Federation discusses federal faith-based initiatives
The director of the Department of Labor’s Center for FaithBased and community Initiatives, Jedd Medefind, spoke with UJA Federation of Northern New Jersey Federation officials and community leaders last Friday to give an overview on the president’s faith-based initiatives program and to tout his office’s new programs.
When President Bush opened up federal funding to faith-based organizations shortly after he took office in ‘001, the move was met with an uproar from those concerned that that the separation between church and state remain in tact. But Medefind, who according to the Roundtable on Religions and Social Welfare Policy has written two books about faith, community, and Jesus said that the president simply wanted to make sure that the faith-based organizations already effectively providing social services on the ground could get money to do so more effectively. And over the past five years, he said, the government has been able to bring hundreds of organizations into the fold through faith-based initiatives offices in several branches of the government.
But he spoke spoke specifically of the newest batch of grants by his group, $4 million worth, to 55 grass-roots organizations across the country that work as "One-Stop Career Centers."
The key to these grants was making them accessible not only to the huge non-sectarian service organizations that have the resources to apply for difficult-to-get-grants, but to cut down the bureaucracy in the application process so that organizations with budgets under $1 million a year could have access to federal money.
To do so, he said, the government cut down the application from a typical 30 pages to a more manageable five pages.
Though still a controversial topic for those who support strong separation between church and state, including many Jewish groups, the federation system and the Jewish Community Relations Council seem to have embraced the new available pool of money.
The local federation has in the past gone after federal faith-based money, said Alan Sweifach, the UJA-NNJ’s director of strategic planning and allocations. The federation has applied three times for a $750,000 grant from the U.S. Department of Health and Human Services’ Administration for Children and Families’ Capital Compassion Fund, but each time the federation has lost out to other organizations.
But, Sweifach said, Medefind’s department deals with other types of grants.
"He was talking about soup kitchens and services for released ex-convicts or substance abusers. And there are faith-based organizations that have been helping out those people for a while," he said. "The intent of this legislation was to open it up so that they could apply for federal funding to provide services they have always been providing.
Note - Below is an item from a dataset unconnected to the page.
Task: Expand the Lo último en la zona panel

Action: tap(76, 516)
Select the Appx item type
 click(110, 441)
The concern is how well these programs are monitored and that they adhere to the same monitoring and fiscal restraint that others have been adhering to."
But, said Sweifach, if there is money available that can help the federation, then the federation should go after it.
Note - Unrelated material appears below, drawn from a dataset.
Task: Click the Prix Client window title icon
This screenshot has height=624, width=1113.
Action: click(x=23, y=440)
Joy Kurland, the head of the UJA-NNJ’s Jewish Community Relations Council said that her organization generally stands behind the federal government’s funding of faith-based social service organizations.
"We didn’t take a position [when the president first proposed funding faith-based organizations in ‘001] but we were clearly concerned," she said. "We basically knew about [the potential for organizations who proselytize to get money] and were certainly with other Jewish organizations concerned that there shouldn’t be any proselytizing and no conflict with church and state, but there were assurances."
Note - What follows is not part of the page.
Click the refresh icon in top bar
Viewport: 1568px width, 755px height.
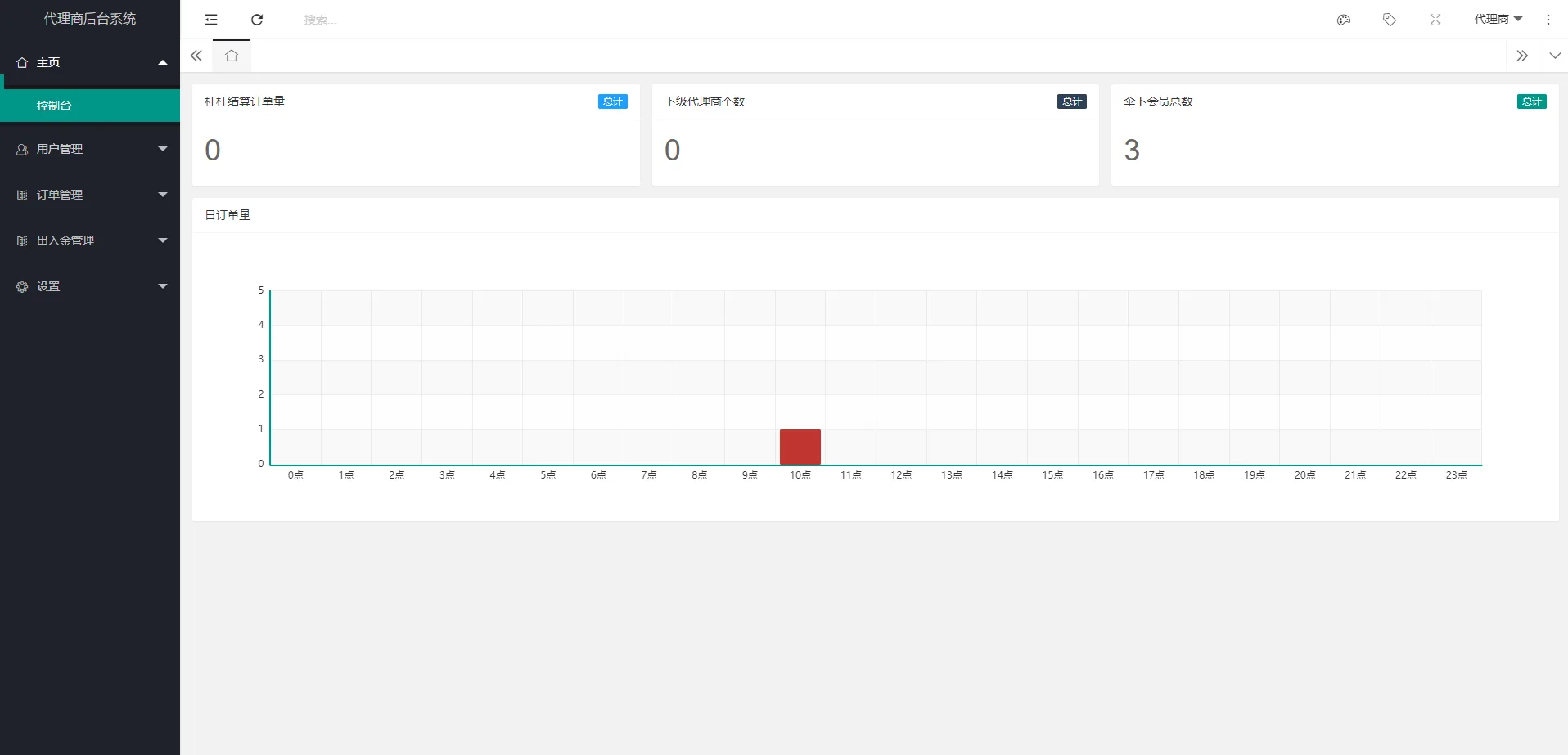click(x=257, y=20)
At the federation building last Friday, Medefind said that several organizations have had to be warned not to use their federal money to sponsor religious activity, but that none that he knew of have had to give back grant money because of violations.
But maintaining a difference between purveying social services and acting as a church can be difficult, Hope Heldreth, the director of operations for the Bethel Development Corporation, told The Jewish Standard. The Bethel Development Corporation, the social service arm of the Bethel Community Church, an African Methodist Episcopal Church in Millville, was the only New Jersey faith-based group to receive one of Medefind’s grass-roots grants.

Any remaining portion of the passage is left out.